(Prompt)
Copy verbatim the lines of the entries below that run from the line containing "This screenshot has" through the line containing "center [402, 1186].", including both of those lines.

(Task material)

☆ ☆ ☆

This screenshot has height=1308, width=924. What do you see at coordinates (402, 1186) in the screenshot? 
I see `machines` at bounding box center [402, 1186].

☆ ☆ ☆

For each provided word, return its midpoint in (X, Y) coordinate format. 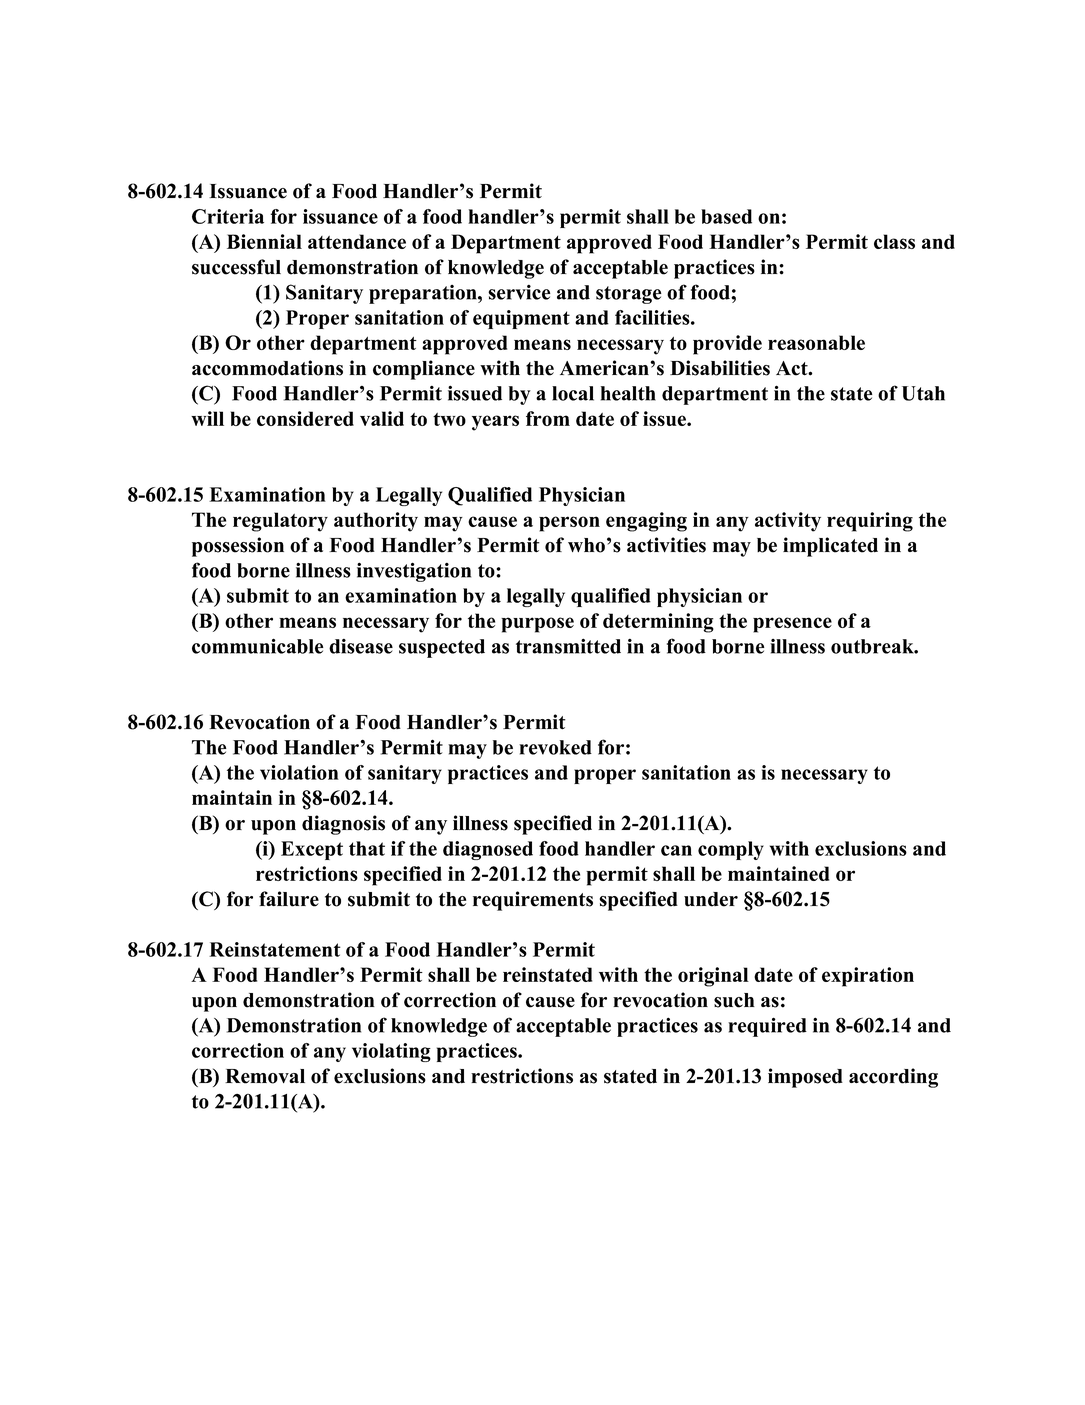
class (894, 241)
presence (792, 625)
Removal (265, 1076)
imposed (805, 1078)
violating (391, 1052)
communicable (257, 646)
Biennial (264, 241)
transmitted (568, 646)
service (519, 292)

☆ ☆ ☆

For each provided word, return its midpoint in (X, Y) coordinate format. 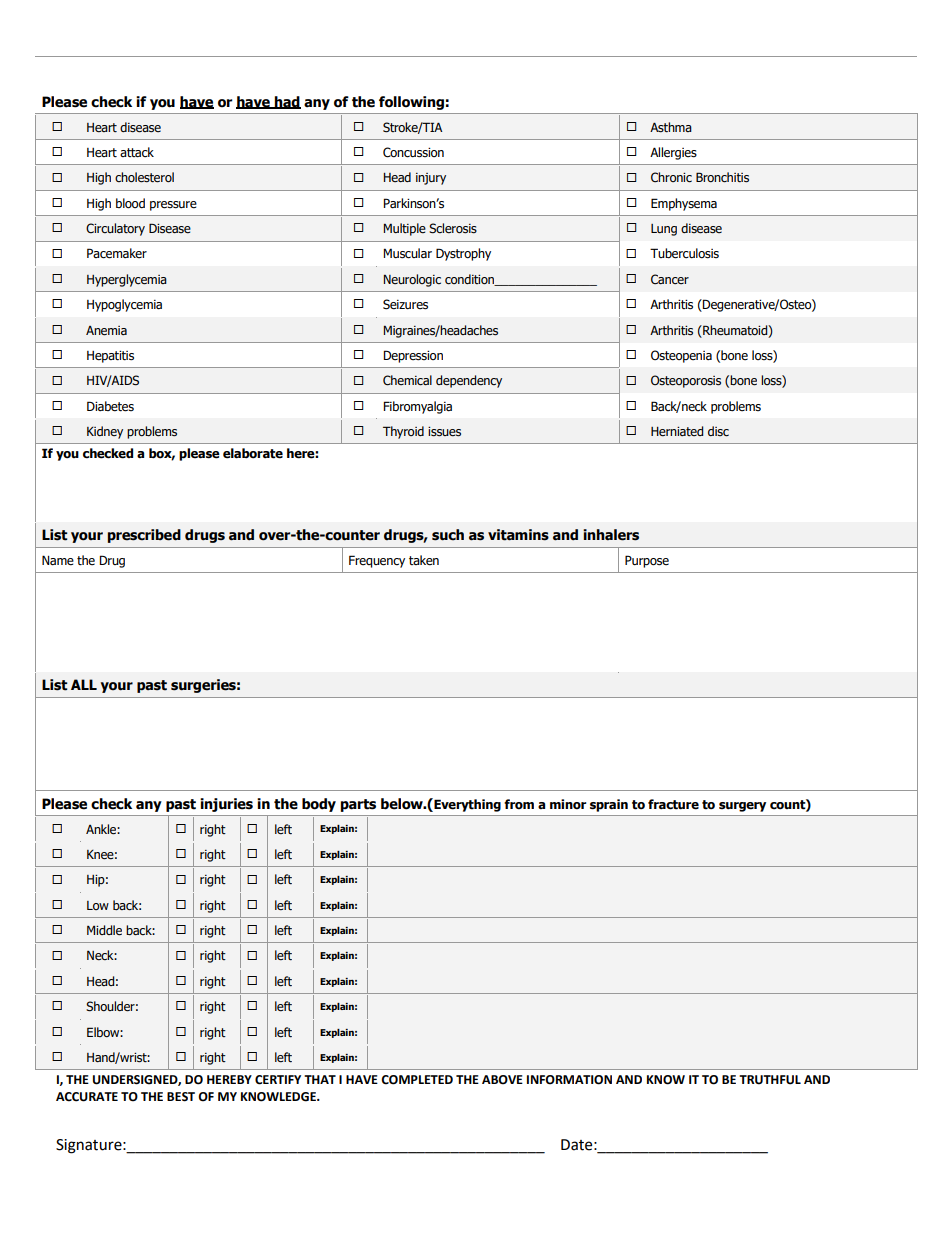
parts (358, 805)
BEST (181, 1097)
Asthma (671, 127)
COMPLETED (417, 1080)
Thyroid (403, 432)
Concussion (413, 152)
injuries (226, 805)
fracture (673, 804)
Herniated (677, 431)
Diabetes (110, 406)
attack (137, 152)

☆ ☆ ☆

(Response to the exercise)
This screenshot has height=1308, width=924. What do you see at coordinates (402, 1186) in the screenshot? 
I see `machines` at bounding box center [402, 1186].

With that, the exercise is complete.